Fast fwd to winter 2010 - spring 2011. At the encouragement of my wife and mother-in-law, I decided to pursue RCIA classes and became a Catholic this past Easter. I had been searching for a church and religion. While i was resistant at first, I went thru it and have been happy with my new found faith. 

I grew up in a non-denominational family that had jumped around from church to church. My parents were very conservative, my mom was ultra conservative (Armageddon soon, etc). They divorced in 1993 as a result of my dad's emotional abuse towards her through the years...and probably her's in reality. I dated a few women growing up and then was engaged at 21 to a gal I thought was the one. She was the drop dead gorgeous cheerleader type that ultimately went on to cheer in the NFL. The relationship devastated me, so I went to college, and stayed out of a serious relationship up until meeting my wife a few years ago. I wanted my next relationship to be the one for a lifetime and I thought my patience was finally being rewarded.

MY WIFE'S FAMILY HISTORY

My mother-in-law is divorced. Her former husband was a swindler, lived fast, financially strong in the 70's-80's like my dad, and apparently he left her for a younger woman, whom later divorced him. My wife's sister is also divorced. Her husband left her from another woman who played golf with him. She cited her husband's constant golfing, and lack of time around her 2 boys as the cause.

SOME GOOD NEWS

I was offered a new sales job with a strong, upstart company and begin in a few weeks on June 1. I will travel often, but across a single state, and will only be out a few nights a week. Everything had seemed to be spinning completely out of control, and then I flew out of state, and won this job. I had searched everywhere for 10 months, nonstop. I thought this was going to solve a lot of my family's problems. We have had large debt, had been using Dave Ramsey's program up until I left my job and making HUGE progress. I was hoping to get things back to way they should be for me and my wife and new son. A new house, etc, but now I am questioning if my marriage is over...or if it really ever was legit to begin with? 

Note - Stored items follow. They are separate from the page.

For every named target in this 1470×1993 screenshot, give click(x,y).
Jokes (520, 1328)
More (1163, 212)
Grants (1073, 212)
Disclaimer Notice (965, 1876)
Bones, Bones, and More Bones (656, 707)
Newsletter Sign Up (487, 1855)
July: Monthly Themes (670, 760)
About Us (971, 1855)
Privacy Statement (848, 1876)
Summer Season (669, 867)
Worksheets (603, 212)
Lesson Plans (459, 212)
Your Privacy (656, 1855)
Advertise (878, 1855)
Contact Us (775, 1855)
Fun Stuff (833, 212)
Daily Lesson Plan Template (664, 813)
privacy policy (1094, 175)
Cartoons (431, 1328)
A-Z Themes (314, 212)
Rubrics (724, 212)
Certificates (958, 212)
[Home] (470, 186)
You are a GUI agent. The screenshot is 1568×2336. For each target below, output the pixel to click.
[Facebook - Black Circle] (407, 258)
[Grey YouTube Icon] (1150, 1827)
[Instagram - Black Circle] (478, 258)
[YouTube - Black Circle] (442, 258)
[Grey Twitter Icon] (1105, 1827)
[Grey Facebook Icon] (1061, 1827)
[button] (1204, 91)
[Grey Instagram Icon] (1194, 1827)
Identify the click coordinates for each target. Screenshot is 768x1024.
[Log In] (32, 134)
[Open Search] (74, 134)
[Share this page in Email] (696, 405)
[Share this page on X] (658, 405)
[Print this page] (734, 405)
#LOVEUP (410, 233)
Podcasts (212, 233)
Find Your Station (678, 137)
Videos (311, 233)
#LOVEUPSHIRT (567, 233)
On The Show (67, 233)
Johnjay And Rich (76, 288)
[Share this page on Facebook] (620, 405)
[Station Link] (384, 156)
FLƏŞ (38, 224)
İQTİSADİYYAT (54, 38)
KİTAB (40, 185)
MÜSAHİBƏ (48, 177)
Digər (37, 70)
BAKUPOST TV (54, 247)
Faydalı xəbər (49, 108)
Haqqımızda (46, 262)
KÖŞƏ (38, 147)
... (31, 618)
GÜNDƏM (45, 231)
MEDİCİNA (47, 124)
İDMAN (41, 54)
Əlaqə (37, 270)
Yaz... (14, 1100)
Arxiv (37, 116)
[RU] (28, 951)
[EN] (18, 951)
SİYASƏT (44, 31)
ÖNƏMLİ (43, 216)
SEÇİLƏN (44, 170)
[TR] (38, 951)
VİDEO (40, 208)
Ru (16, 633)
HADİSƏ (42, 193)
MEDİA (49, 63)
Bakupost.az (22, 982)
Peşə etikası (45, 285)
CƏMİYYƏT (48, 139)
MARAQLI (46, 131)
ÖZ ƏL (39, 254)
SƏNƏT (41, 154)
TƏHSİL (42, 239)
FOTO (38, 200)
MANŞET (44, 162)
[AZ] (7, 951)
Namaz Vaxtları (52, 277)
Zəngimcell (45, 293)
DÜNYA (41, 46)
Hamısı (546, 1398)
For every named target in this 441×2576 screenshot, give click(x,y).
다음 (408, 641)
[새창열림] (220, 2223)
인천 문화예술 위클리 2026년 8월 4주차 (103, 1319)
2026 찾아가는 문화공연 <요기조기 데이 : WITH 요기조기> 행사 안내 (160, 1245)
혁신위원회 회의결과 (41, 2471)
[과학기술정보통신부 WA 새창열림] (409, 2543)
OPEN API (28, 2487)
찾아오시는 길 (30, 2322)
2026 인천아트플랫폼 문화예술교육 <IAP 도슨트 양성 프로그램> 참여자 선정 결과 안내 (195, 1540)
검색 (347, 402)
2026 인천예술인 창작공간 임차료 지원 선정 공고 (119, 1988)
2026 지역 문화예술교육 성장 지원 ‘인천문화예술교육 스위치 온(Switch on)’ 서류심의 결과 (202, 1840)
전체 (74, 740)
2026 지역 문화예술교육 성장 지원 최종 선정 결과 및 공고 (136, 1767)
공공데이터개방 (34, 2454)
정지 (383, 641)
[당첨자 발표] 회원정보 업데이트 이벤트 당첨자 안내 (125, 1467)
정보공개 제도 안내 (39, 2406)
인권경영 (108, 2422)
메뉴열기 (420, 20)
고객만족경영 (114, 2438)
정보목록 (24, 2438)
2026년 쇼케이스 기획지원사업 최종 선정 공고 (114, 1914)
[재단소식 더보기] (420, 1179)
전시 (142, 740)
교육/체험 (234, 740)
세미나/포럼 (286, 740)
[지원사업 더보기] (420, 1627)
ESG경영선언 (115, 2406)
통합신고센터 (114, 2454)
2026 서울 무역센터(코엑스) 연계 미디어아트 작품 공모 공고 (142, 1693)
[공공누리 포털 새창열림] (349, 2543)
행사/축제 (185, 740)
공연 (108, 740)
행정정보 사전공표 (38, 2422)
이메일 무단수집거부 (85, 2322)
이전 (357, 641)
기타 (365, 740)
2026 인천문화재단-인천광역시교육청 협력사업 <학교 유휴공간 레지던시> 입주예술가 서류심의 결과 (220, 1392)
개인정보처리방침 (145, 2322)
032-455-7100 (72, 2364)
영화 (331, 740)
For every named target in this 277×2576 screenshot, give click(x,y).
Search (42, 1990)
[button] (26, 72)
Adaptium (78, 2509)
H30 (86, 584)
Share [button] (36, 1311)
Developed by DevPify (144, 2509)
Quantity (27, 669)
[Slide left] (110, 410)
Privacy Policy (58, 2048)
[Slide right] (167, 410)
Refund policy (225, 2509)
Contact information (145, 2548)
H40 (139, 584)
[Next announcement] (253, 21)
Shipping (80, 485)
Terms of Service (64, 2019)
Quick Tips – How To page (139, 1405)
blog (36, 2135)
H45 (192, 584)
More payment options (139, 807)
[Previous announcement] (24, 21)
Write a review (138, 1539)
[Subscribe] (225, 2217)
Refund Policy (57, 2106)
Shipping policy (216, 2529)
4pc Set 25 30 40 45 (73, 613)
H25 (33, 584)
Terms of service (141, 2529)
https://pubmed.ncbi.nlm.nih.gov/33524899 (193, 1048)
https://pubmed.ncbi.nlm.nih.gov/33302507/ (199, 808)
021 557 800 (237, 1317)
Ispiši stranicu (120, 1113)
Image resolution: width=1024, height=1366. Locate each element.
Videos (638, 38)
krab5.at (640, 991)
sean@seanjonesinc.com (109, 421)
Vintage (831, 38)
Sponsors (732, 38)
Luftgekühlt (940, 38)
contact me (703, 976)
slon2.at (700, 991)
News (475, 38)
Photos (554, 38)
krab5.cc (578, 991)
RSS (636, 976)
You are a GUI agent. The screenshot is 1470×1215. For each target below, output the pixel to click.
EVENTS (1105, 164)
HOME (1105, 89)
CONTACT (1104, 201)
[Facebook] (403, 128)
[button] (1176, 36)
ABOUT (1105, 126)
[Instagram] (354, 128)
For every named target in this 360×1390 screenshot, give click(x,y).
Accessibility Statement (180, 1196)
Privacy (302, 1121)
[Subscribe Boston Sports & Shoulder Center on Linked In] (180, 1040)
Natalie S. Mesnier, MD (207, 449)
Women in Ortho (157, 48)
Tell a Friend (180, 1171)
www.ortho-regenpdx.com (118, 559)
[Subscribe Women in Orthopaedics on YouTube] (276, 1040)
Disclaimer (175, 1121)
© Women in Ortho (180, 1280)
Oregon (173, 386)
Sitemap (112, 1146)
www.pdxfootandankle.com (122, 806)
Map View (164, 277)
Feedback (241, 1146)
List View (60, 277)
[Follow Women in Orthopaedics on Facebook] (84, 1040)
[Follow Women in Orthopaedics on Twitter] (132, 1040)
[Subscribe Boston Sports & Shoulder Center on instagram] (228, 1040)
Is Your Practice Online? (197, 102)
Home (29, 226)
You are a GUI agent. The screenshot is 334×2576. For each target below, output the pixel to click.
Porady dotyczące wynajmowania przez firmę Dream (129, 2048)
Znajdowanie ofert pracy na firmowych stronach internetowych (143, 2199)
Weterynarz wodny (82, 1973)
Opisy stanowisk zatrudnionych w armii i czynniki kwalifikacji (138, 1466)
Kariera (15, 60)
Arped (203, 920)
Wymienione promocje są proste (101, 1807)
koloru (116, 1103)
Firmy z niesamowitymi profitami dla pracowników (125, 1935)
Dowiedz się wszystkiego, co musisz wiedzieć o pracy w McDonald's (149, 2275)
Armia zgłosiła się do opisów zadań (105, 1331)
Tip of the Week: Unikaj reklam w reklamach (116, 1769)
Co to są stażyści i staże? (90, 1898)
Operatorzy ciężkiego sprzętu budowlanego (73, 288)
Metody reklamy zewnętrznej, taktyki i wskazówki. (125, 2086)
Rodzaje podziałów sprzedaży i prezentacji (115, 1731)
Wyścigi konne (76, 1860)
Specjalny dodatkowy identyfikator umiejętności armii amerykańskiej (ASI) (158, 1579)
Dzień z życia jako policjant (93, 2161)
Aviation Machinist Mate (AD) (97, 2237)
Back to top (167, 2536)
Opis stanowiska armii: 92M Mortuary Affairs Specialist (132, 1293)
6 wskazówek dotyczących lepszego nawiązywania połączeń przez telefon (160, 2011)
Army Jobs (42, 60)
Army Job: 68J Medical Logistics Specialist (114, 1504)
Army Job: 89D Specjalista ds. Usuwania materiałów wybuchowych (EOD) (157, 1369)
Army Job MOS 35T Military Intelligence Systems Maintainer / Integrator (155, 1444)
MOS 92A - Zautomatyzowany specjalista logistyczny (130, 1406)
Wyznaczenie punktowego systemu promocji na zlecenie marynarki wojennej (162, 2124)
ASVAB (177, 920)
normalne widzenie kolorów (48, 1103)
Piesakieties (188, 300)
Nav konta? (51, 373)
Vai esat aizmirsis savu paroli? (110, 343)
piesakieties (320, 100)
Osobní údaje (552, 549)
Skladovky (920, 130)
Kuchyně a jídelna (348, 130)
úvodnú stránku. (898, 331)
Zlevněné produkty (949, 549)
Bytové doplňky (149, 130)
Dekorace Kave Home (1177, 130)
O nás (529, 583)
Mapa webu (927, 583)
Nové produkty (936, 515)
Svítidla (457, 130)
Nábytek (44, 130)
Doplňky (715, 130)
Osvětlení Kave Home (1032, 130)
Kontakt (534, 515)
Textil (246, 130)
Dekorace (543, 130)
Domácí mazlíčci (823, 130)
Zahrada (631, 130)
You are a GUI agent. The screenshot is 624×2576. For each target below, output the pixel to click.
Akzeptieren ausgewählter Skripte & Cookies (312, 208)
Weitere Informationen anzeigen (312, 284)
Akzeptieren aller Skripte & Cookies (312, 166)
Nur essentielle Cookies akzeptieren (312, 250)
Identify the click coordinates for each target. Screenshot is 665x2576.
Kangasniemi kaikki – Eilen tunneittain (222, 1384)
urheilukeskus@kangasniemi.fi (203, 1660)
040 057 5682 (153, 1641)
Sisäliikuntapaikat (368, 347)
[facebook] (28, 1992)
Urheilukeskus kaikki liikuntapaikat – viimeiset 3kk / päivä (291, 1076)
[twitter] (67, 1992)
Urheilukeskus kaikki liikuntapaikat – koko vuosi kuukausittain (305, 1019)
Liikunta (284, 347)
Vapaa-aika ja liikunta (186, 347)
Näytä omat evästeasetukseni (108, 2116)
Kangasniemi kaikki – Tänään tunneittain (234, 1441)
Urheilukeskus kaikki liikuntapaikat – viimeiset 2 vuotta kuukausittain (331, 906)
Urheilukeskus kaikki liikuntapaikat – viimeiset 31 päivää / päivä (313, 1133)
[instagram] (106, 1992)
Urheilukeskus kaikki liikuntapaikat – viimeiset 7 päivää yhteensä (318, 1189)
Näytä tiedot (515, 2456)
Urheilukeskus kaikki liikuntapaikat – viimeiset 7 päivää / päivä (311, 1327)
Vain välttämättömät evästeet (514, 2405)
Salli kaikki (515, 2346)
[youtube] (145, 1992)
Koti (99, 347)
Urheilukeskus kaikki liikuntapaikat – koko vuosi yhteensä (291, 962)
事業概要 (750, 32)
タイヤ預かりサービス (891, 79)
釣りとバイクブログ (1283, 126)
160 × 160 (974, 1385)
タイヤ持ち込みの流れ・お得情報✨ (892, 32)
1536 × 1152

Your thoughts and feedback greatly appreciated as I feel like **** and have lost a lot of trust for my wife as you can probably imagine! Thanks for reading....

God Bless,

Tim


----------



## whitemat (May 17, 2011)

I don't want to have my heart ripped out again like it was by my ex fiance yrs ago if I don't stand a chance here. I won't go back to that place again...especially with this new job I am about to start. We have done a few counseling sessions, but I feel like I am having to drag my wife there. If I have already lost my wife...I am not about to lose my head again and this new job before it starts.

*If this marriage is doomed I want to hear from someone, anyone?*


----------